Réponse du ministre de l’Intérieur, Bernard Cazeneuve: « On ne peut pas me demander à la fois de fermer des lieux de culte lorsqu’il y a (…) des individus qui incitent au terrorisme, et me demander de rouvrir ces lieux pour qu’il n’y ait pas de prière de rue ».

– « Antichambre du jihadisme » –

C’était il y a un an, le 2 décembre 2015. Des dizaines de policiers et militaires investissaient en pleine nuit les préfabriqués qui faisaient office de salle de prière et le domicile de plusieurs fidèles. Bilan: 22 interdictions de sortie du territoire et neuf assignations à résidence d' »individus radicalisés ».

Mais, si la mosquée était depuis longtemps dans le viseur du renseignement, qui y voyait « une antichambre du jihadisme national et international », le résultat des perquisitions est maigre.

« Rien n’a été découvert dans la mosquée », selon la procureure de Meaux, qui n’a ouvert que deux procédures judiciaires, pour détention d’un pistolet à grenaille et « suspicion de travail dissimulé » concernant une école coranique clandestine.

Lors de la fermeture, l’association gérant la mosquée et la mairie UDI avaient dénoncé un « coup de comm » d’un gouvernement en mal de « symboles » avant les élections régionales.

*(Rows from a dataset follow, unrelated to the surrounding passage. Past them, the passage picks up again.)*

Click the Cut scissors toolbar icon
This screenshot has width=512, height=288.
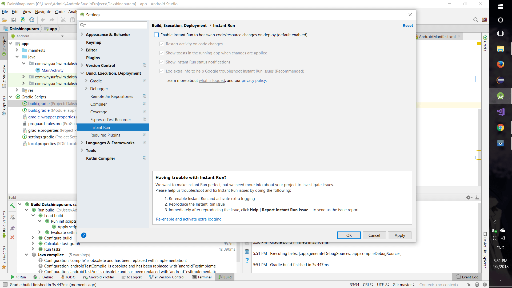pyautogui.click(x=63, y=20)
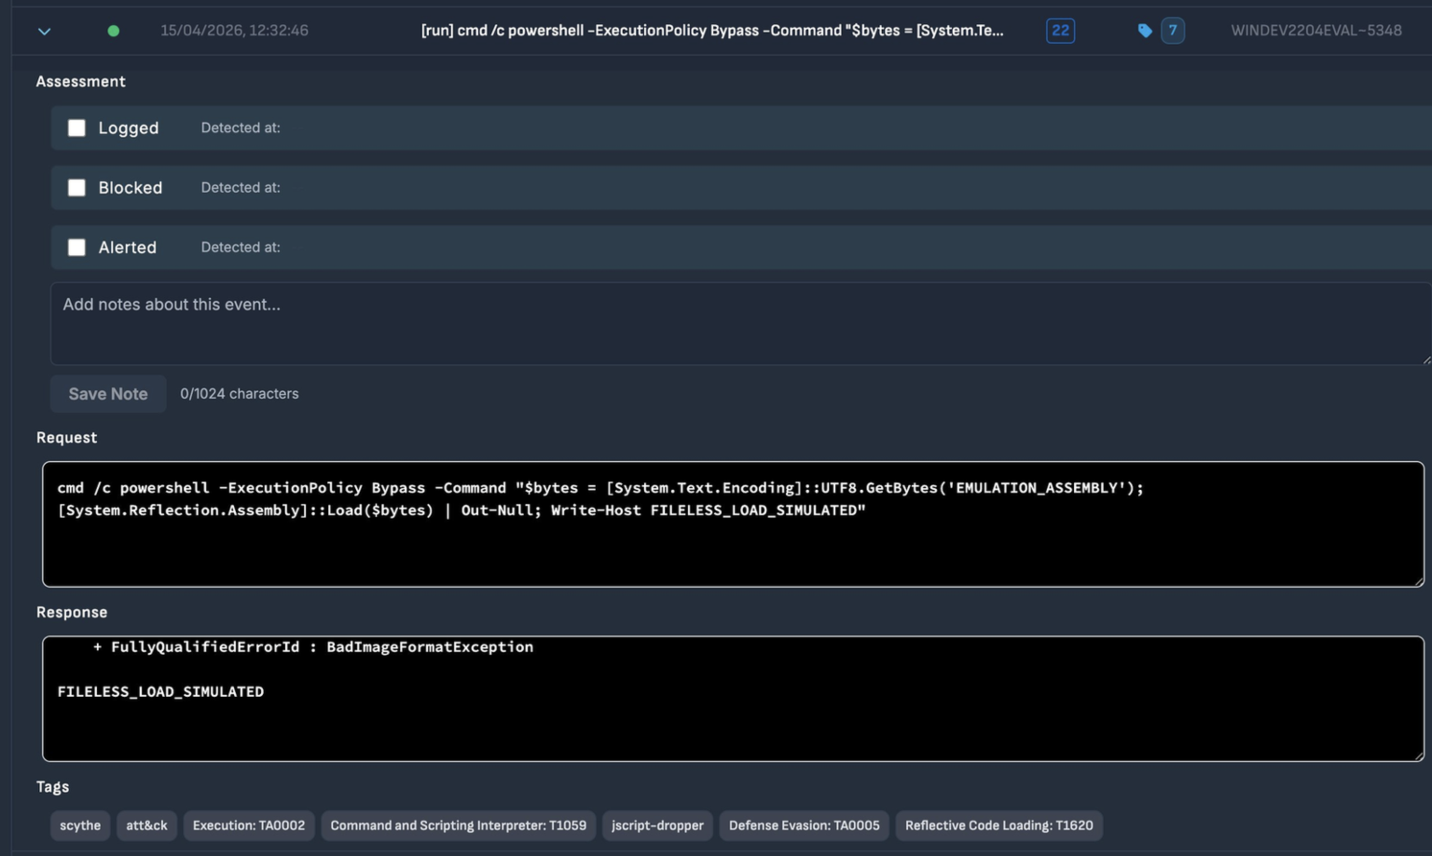Collapse the event row chevron
This screenshot has height=856, width=1432.
(44, 31)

La municipalité affirme alors que ne subsiste à Lagny « qu’une queue de comète radicalisée », grâce au « grand ménage » effectué depuis un an avec la communauté musulmane pour éviter de devenir le « Lunel de Seine-et-Marne », en référence à cette ville de l’Hérault d’où une trentaine de personnes sont parties en Syrie: nouvelle association, nouveaux hommes, nouvelle mosquée…

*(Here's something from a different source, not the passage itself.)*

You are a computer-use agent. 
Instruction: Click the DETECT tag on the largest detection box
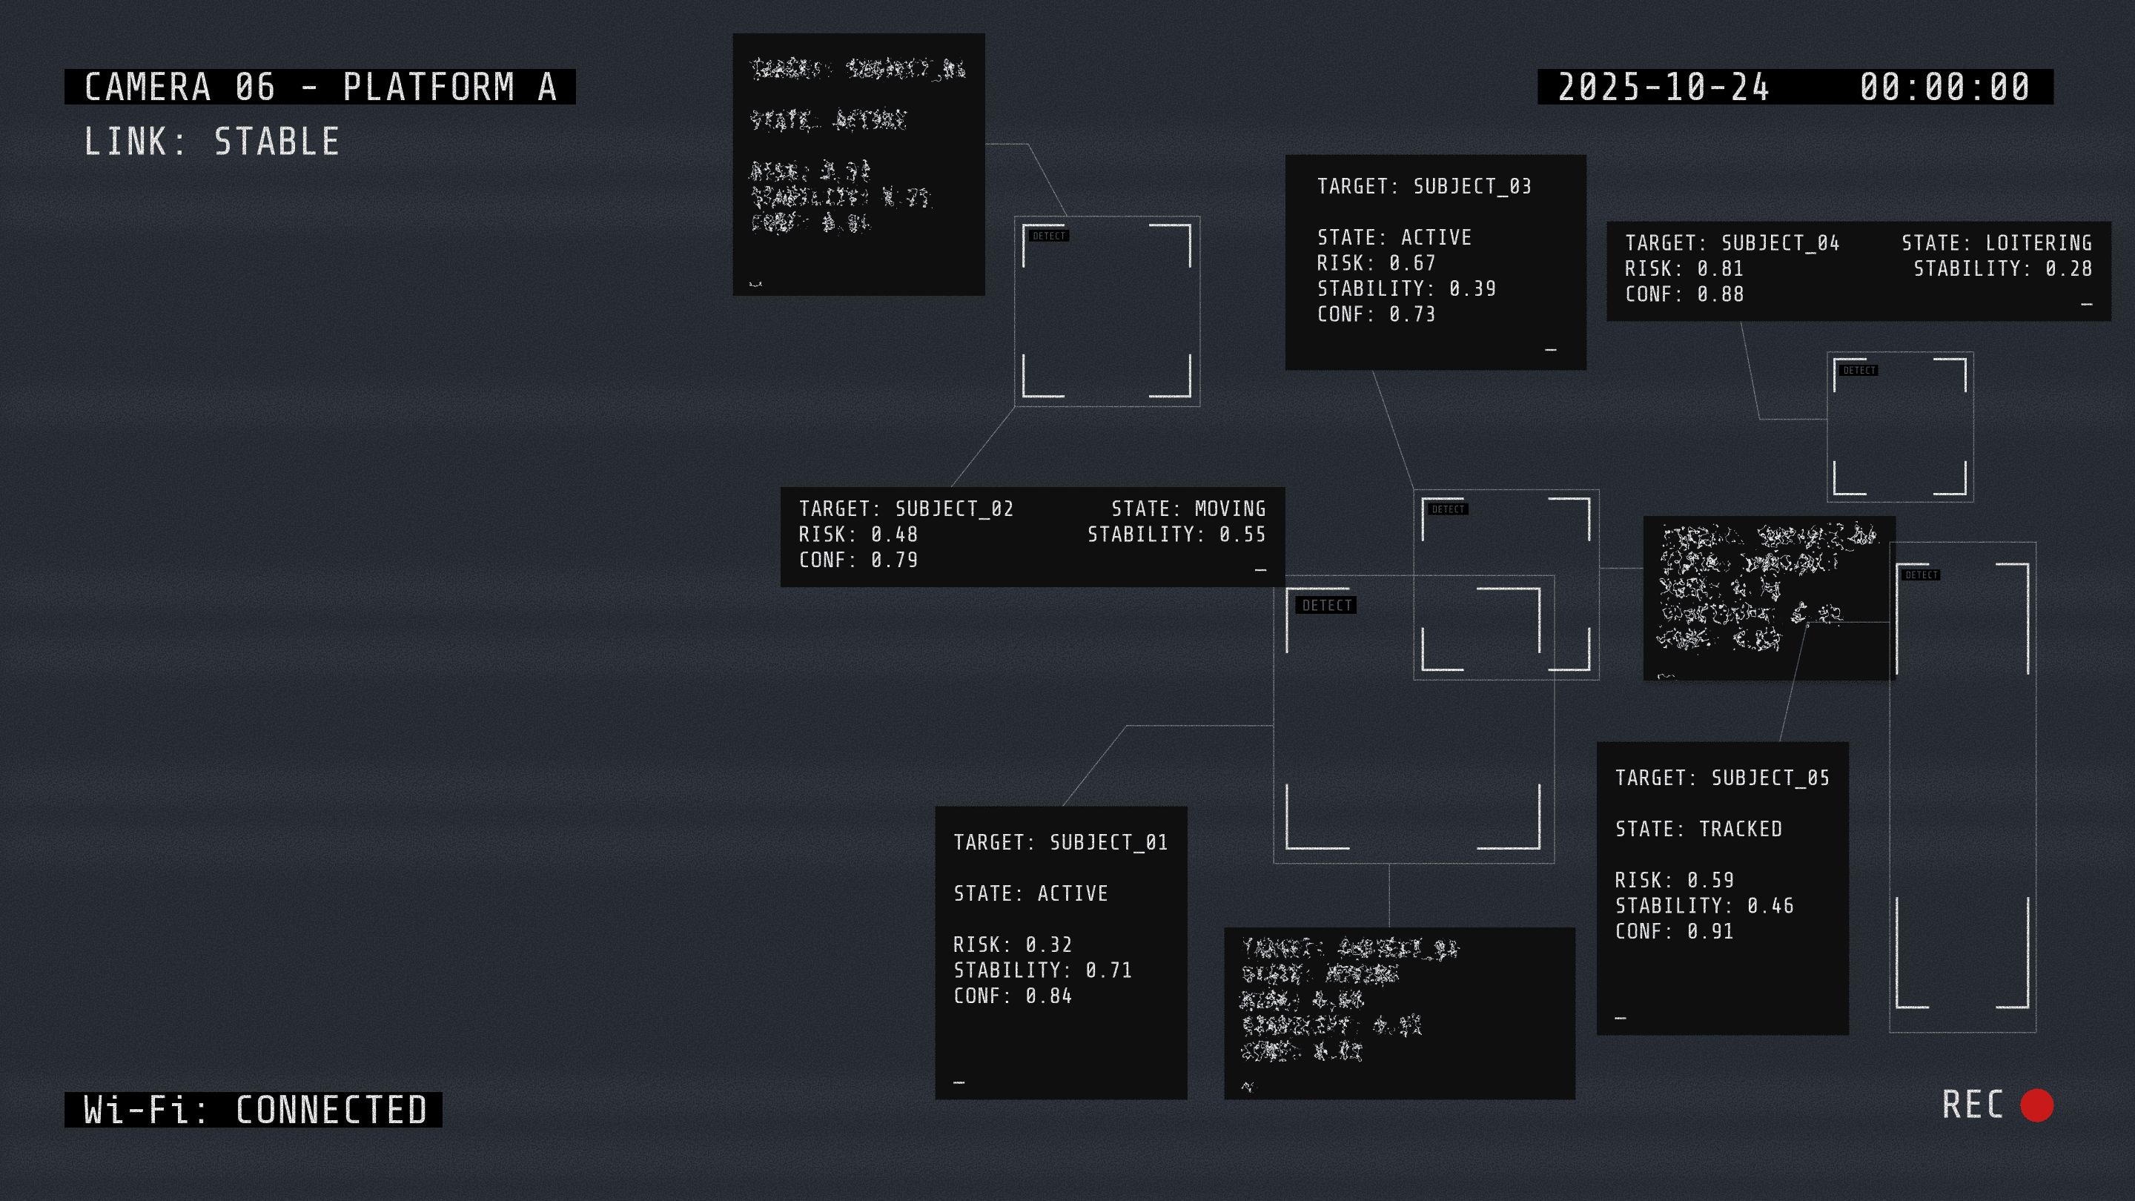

Un an plus tard, l’union sacrée entre la mairie et les musulmans a cédé la place à la guerre ouverte.

– « Descendre avec leur carabine » –

« Ces histoires de prières de rue, je ne sais pas comment ça va finir. Les gens sont tellement exaspérés que ça peut péter à tout moment: certains parlent de descendre avec leur carabine », souffle le directeur de cabinet du maire, Pierre Tebaldini. « L’Etat nous a abandonnés, il nous dit +démerdez-vous+. »

En septembre, une violente altercation a éclaté entre une personne âgée et un fidèle de la mosquée fiché S. Au coeur du différend: une remarque sur le voile intégral (niqab) de la compagne de ce dernier.

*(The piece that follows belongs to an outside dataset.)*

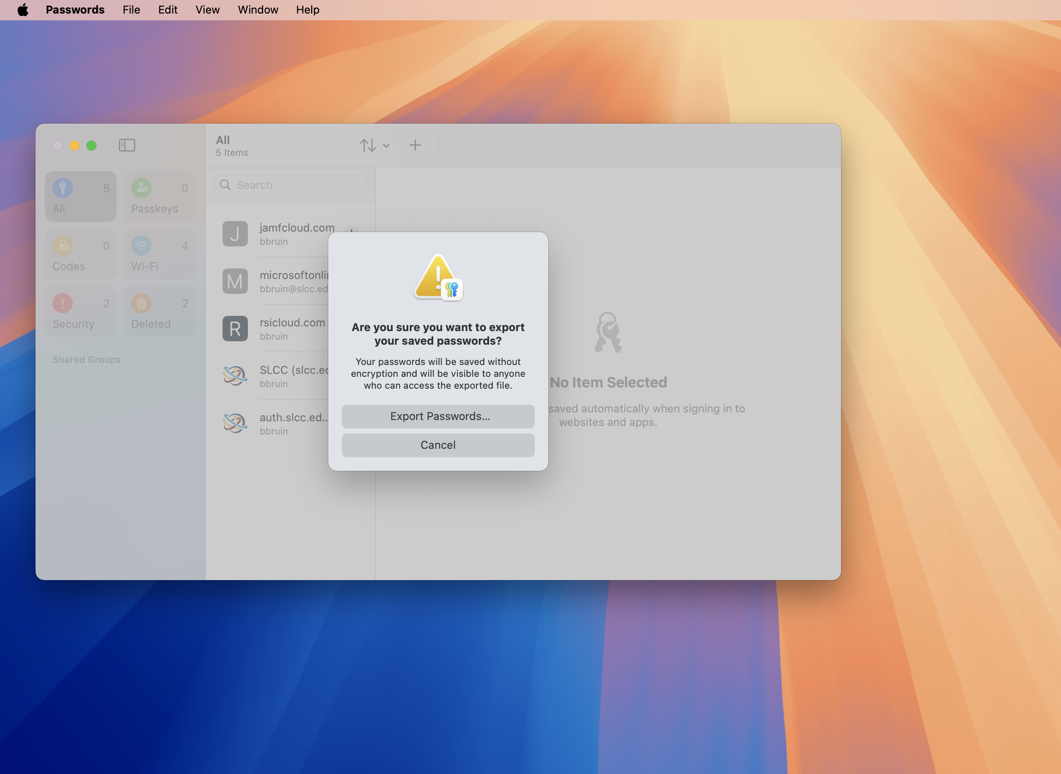The width and height of the screenshot is (1061, 774).
Task: Open the Window menu
Action: [257, 10]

Le jeune homme de 27 ans, dont le nom apparaît aussi dans le dossier de l’attentat contre une épicerie casher à Sarcelles en 2012, a écopé de six mois de prison pour avoir frappé le vieil homme, selon une source judiciaire. Dans un souci d’apaisement et de discrétion, l’affaire a été jugée rapidement, souligne cette source.

Car, à Lagny, certains esprits sont à vif. La tranquille commune fait désormais figure d’épicentre d’un département « à risque » où 275 personnes sont suivies dans le cadre de la lutte contre la radicalisation violente, et une dizaine assignées à résidence, selon une source judiciaire (contre seulement cinq en Seine-Saint-Denis, par exemple).

« Avez-vous abandonné l’idée de faire régner l’ordre dans cette minuscule cité? », s’agace dans un courrier au maire un habitant d’Orly-Parc, las des prières qui réunissent jusqu’à 50 personnes.

Dans un bar du centre, Kevin Locy, 20 ans, trouve que « c’est n’importe quoi de laisser les gens comme ça dans la rue ». « C’est grave que la ville ne fasse rien », dit-il. « Ils n’ont qu’à aller prier chez eux », s’énerve Olivier, qui vit ici depuis 32 ans.

Jean-Charles Perroux, qui tient depuis 30 ans la pharmacie d’Orly-Parc, prend lui la défense des prieurs de rue. « Ils sont venus nous voir pour nous expliquer leur démarche. Il y a beaucoup de respect dans cette cité où il fait bon vivre », assure-t-il. Pour lui, « ce sont seulement des gens qui veulent faire aboutir une revendication: obtenir un lieu de culte ».